WORK REQUIRED
The entries below must be transcribed exactly. Leave nothing out.

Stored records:
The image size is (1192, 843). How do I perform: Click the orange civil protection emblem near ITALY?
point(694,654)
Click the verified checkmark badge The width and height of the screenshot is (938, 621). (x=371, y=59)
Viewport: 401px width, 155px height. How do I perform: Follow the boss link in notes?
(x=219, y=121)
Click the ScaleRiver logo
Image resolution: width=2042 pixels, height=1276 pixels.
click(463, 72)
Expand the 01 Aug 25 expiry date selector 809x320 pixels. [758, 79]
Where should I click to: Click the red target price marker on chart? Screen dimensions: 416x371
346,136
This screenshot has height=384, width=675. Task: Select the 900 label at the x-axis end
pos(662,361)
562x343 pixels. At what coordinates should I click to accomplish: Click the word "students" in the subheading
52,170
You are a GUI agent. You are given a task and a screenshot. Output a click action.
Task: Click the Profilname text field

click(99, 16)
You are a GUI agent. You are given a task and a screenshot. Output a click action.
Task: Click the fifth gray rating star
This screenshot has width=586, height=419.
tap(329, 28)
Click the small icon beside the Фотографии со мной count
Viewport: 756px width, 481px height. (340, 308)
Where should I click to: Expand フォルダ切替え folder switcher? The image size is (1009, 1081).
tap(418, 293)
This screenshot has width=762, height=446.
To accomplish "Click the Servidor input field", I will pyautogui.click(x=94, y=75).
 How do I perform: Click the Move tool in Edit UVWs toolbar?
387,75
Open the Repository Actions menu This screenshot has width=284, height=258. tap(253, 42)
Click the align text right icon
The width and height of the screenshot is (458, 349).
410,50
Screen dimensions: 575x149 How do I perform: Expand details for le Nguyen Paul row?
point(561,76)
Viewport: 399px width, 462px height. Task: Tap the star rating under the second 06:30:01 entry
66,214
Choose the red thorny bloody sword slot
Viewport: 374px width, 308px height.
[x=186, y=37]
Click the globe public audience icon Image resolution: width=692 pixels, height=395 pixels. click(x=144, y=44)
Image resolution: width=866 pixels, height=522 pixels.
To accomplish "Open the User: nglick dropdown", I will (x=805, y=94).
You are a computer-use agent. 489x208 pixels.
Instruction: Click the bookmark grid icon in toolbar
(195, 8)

EXERCISE SOLUTION
The image size is (1192, 843). How do I perform: Click the orange civil protection emblem near ITALY?
point(694,654)
Click the verified checkmark badge The width and height of the screenshot is (938, 621). (x=371, y=59)
Viewport: 401px width, 155px height. How do I perform: Follow the boss link in notes?
(x=219, y=121)
Click the ScaleRiver logo
Image resolution: width=2042 pixels, height=1276 pixels.
click(463, 72)
Expand the 01 Aug 25 expiry date selector 809x320 pixels. [758, 79]
Where should I click to: Click the red target price marker on chart? Screen dimensions: 416x371
346,136
This screenshot has height=384, width=675. Task: Select the 900 label at the x-axis end
pos(662,361)
562x343 pixels. At what coordinates should I click to accomplish: Click the word "students" in the subheading
52,170
You are a GUI agent. You are given a task and a screenshot. Output a click action.
Task: Click the Profilname text field

click(99, 16)
You are a GUI agent. You are given a task and a screenshot. Output a click action.
Task: Click the fifth gray rating star
This screenshot has width=586, height=419.
tap(329, 28)
Click the small icon beside the Фотографии со мной count
Viewport: 756px width, 481px height. (340, 308)
Where should I click to: Expand フォルダ切替え folder switcher? The image size is (1009, 1081).
tap(418, 293)
This screenshot has width=762, height=446.
To accomplish "Click the Servidor input field", I will pyautogui.click(x=94, y=75).
 How do I perform: Click the Move tool in Edit UVWs toolbar?
387,75
Open the Repository Actions menu This screenshot has width=284, height=258. tap(253, 42)
Click the align text right icon
The width and height of the screenshot is (458, 349).
410,50
Screen dimensions: 575x149 How do I perform: Expand details for le Nguyen Paul row?
point(561,76)
Viewport: 399px width, 462px height. Task: Tap the star rating under the second 06:30:01 entry
66,214
Choose the red thorny bloody sword slot
Viewport: 374px width, 308px height.
[x=186, y=37]
Click the globe public audience icon Image resolution: width=692 pixels, height=395 pixels. click(x=144, y=44)
Image resolution: width=866 pixels, height=522 pixels.
To accomplish "Open the User: nglick dropdown", I will (x=805, y=94).
You are a computer-use agent. 489x208 pixels.
Instruction: Click the bookmark grid icon in toolbar
(195, 8)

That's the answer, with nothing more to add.